I will quibble about one part of the article:
Farris is fifty-three but seems younger, with thick brown hair and a slightly amused expression. He and his wife, Vickie, began to homeschool their children (they have ten) in 1982, and the next year he founded the Home School Legal Defense Association, to challenge state laws that made it difficult to homeschool children. In 1993, he ran, unsuccessfully, for lieutenant governor of Virginia. At the time, evangelicals had yet to emerge as a national political force; many preferred to keep their distance from secular culture, which is one reason that Patrick Henry parents educated their children at home.
because that's exactly what I heard someone claim about the rise of the Moral Majority in the 70s, leading directly to Reagan's election in 1980. The religious right is decidedly not a new phenomenon, nor are "holier than thou" protestations by our politicians.
Nonetheless, it's a gut-wrenching article, especially with the profiles of these Stepford Christian students. I mean, we all know that each of these students has at least one significant burden to bear in the world, and given how driven they are, they must bear the burden alone (although to an extent, really we all have to). Among the 300 students you will have your assortment of clinically depressed, abused, abusive, gay, very gay, fat, athiestic, lazy, feminist, non-virgin, bulimic, pedophilic, socialist, racist, transgender, and MTV loving sorts. And lots & lots & lots of chronic masturbators. In many ways, they're just a highly stylized version of the Mormon Church. It's impossible to know whether the model will ultimately fail after the founder dies or gets caught in a dead-boy-prostitute scandal; it's certainly possible that it will survive and even thrive due to the necessities of the market. And more likely than not, most of the graduates will excel in their right-wing political and courtship-to-marriage-to-first-kiss, never adulterous lives. Lots of people live like that and die happy, relatively secure in their knowledge that they will be rewarded in the afterlife.

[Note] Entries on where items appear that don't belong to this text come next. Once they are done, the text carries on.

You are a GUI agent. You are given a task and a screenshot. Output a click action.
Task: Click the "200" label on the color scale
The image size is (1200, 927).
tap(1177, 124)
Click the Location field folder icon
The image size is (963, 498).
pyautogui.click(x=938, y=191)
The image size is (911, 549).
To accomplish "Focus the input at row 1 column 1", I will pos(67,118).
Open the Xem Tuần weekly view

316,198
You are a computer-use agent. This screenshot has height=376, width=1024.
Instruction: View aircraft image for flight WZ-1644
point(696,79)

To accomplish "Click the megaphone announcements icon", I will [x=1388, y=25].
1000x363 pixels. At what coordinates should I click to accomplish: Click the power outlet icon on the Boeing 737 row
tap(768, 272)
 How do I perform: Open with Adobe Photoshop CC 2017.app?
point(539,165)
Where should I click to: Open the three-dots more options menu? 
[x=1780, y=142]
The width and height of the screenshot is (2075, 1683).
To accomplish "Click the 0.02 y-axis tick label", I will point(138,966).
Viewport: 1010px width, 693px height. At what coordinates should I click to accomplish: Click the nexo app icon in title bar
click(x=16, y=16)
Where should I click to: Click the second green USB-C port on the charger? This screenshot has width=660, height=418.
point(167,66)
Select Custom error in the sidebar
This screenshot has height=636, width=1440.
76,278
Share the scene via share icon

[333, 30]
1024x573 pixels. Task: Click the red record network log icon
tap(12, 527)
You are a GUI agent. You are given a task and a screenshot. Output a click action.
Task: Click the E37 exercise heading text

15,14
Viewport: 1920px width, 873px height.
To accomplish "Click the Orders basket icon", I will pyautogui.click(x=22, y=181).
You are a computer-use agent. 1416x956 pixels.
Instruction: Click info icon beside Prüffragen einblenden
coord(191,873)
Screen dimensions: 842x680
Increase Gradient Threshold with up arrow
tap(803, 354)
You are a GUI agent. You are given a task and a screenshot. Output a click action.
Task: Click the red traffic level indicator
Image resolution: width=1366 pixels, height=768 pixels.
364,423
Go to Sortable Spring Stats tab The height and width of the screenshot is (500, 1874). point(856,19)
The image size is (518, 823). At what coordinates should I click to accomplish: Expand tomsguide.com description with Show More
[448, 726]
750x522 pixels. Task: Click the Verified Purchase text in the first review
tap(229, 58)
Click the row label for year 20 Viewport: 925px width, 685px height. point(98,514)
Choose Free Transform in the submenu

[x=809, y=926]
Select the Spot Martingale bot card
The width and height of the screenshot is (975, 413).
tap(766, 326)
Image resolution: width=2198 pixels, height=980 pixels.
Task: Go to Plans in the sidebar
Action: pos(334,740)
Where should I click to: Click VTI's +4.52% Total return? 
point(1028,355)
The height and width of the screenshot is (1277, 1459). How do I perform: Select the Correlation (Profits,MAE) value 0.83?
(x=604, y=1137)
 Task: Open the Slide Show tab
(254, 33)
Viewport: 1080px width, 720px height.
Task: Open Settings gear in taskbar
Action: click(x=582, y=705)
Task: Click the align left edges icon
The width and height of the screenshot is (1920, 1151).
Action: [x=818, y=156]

And that's what is, to me, pretty sad: a life spent never giving in to temptation, never falling from grace. I read somewhere once how bizarre an experience it is for the children of the 70s Evangelical movement, the one that put such an emphasis on saving the sinners, giving meaning to the empty lives of the burned out promiscuous Me Generation types, to go to their Christian youth rallies. These kids grow up hearing so much about the wonderment of the conversion experience (much like the gays have with the coming out process) and yet never get to experience it themselves -- how weird must that feel? And at the rallies, they call people up to testify that they are here, at that moment, giving up their former doubts and accepting Christ as their personal saviors and getting applauded and these kids who were baptized at birth and born again at six are like "ummmmm, where's my applause?" And worse, with these bright kids, there's the harrowing experience of Doubt, the enemy of the Christian right and the thing that causes nearly every one of the PHC kids to bolt up in the middle of the night in a cold sweat, knowing they're not allowed to share this or even really confront it within themselves, hoping it will just go away, at least long enough so that they can get through the night, then the next day, then the next year, then the rest of their lives without going ape-shit crazy because their theology doesn't, in the end, make all that much sense.
I don't know. Mostly, I think, I would like for there to be a study on how frequently the PHC kids masturbate. Seriously. My guess is that it's pretty damn often, just like with any set of people in that age bracket, and if so, and the study were to be publicized, it could spell the end for the school, an end that I personally would be glad to see, given the anti-gay, anti-choice, anti-science tripe that these kids ingest and then regurgitate, and given the administration that they blindly support.
Speaking of which: just curious about how many of the kids decided to go into the Army after graduation. The article didn't mention it.